The fatigue was so bad Lauren moved from full time to part-time work as a cardiographer so she could manage her studies for her master’s degree.
When doctors told her about the shadow on the CT scan, Lauren said she “knew straight away”.
“There is an instinct inside you and when you have been feeling unwell, it just all made sense,” she added. It’s almost like a relief, you think you’re going crazy, all these things going wrong. To be honest I was quite naive… I was worried but at this point I wasn’t scared.
“I didn’t think at this point, it’s incurable, I just thought ‘they’ve found it, they can get rid of it’.”
The next appointment with her consultant was a month later, when the severity of her diagnosis became clear. Doctors suspected she had Glioblastoma, a fast-growing tumour that would mean she could have just two years to live if it was aggressive.
She said: “We did not expect it at all. Then it kind of hit me and that’s when you’re like, ‘oh my god, you could be looking at two years.”
Doctors put Lauren forward for surgery but told her the wait on the NHS was four months so she opted to go private which was a three week wait.
A spokesperson for Cardiff and Vale University Health Board said patients were assessed “in line with their clinical need” and prioritised cancer cases to “ensure they receive their surgery and treatment as soon as possible”.

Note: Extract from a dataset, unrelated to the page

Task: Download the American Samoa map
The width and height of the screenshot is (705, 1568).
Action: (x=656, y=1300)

They added: “In Lauren’s case this would have been organised soon after she was assessed as fit and completed her pre-operative tests. However, Lauren ultimately made the decision to seek treatment privately.”
Lauren had brain surgery at the end of October, which successfully removed about 80% of the tumour.

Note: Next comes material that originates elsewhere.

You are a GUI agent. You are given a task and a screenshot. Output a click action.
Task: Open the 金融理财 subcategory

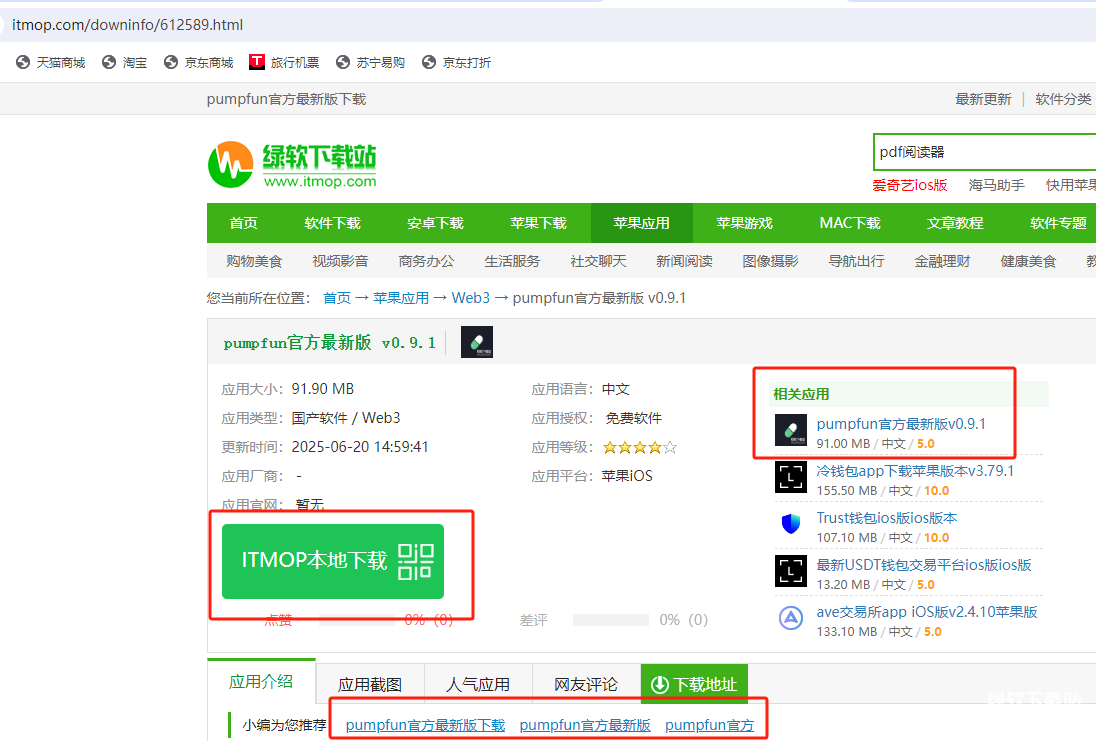point(942,261)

A biopsy then confirmed she had a grade two oligodendroglioma, a rare, fast-growing incurable brain tumour, but it had been caught early.
“It’s almost like somebody had given me a new brain, it was really strange, nothing made sense, I didn’t feel like me,” said Lauren.
With the tumour in the speech cortex of her brain, Lauren was unable to speak for weeks after surgery and lost a lot of her cognitive function.
Her recovery took time and she had days where she would have sickness and vertigo.
“I underestimated how difficult the first month would be, I just wanted to start feeling OK.”
Wanting to speak to others going through the same experience, Lauren started an Instagram page to raise awareness and document her journey.
“You just want to talk to people and see how everyone else is doing and how other people feel,” she said.
Lauren will need scans every three months to monitor her tumour and is in the process of going through fertility treatment before starting a private treatment of vorasidenib, a less aggressive treatment option not currently available on the NHS.
“Medicine is excelling at a rate it has never done before, AI is taking over as we know, so I’m really hopeful on that front.”
But she admitted to having “these moments with your family where you break down and you can’t breathe The whole thing has been hard for me… but for family, it’s almost been harder for them.
“I think everyone always says ‘I wish it was me, not you’ but I could really see it with them, constantly the pain in their eyes, because they wanted it to be them not me.
“It was really, really, hard, I wouldn’t wish that on anyone, having to deal with that.”